## TASK INSTRUCTIONS
Give back, word for word, only the lines from the one containing "The width and height of the screenshot is (800, 600)." to the end of the listing below.

━━━━━━━━

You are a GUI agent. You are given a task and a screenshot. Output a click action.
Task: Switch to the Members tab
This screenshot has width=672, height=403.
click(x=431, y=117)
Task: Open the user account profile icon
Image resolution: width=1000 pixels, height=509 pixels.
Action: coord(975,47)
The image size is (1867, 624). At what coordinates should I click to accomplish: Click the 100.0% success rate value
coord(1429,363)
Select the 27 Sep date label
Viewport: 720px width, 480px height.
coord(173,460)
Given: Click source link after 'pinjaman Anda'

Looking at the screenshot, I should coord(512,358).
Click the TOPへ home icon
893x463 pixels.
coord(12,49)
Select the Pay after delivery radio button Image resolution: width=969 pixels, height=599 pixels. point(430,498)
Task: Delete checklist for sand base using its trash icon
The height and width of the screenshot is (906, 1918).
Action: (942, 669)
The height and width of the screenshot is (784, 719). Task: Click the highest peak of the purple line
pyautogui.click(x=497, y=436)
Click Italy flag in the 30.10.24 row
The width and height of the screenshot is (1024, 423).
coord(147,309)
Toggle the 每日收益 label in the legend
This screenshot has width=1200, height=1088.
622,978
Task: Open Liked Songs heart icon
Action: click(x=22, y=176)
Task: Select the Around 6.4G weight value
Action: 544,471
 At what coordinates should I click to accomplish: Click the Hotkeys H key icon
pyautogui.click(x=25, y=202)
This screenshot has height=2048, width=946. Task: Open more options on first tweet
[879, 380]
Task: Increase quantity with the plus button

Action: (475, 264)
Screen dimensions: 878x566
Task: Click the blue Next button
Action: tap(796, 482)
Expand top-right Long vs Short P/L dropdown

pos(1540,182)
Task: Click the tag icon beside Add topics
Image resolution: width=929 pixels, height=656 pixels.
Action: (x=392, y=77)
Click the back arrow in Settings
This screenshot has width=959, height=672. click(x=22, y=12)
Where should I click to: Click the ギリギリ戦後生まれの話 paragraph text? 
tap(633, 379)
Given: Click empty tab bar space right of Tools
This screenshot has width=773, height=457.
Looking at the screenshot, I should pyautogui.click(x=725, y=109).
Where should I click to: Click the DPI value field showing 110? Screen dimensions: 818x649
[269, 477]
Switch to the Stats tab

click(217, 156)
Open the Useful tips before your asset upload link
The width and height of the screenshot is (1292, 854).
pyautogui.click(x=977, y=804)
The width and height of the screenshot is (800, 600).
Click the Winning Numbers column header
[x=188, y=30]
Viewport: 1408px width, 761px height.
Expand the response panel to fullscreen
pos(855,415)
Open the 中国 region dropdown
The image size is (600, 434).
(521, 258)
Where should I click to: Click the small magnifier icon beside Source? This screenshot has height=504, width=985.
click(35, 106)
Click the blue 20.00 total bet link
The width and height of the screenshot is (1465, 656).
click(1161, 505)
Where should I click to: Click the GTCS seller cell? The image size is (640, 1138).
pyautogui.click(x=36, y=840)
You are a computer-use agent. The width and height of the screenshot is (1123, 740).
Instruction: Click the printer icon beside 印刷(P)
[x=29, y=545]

━━━━━━━━

## COMPLETED TASK
The width and height of the screenshot is (800, 600).
Click the Winning Numbers column header
[x=188, y=30]
Viewport: 1408px width, 761px height.
Expand the response panel to fullscreen
pos(855,415)
Open the 中国 region dropdown
The image size is (600, 434).
(521, 258)
Where should I click to: Click the small magnifier icon beside Source? This screenshot has height=504, width=985.
click(35, 106)
Click the blue 20.00 total bet link
The width and height of the screenshot is (1465, 656).
click(1161, 505)
Where should I click to: Click the GTCS seller cell? The image size is (640, 1138).
pyautogui.click(x=36, y=840)
You are a computer-use agent. The width and height of the screenshot is (1123, 740).
Instruction: Click the printer icon beside 印刷(P)
[x=29, y=545]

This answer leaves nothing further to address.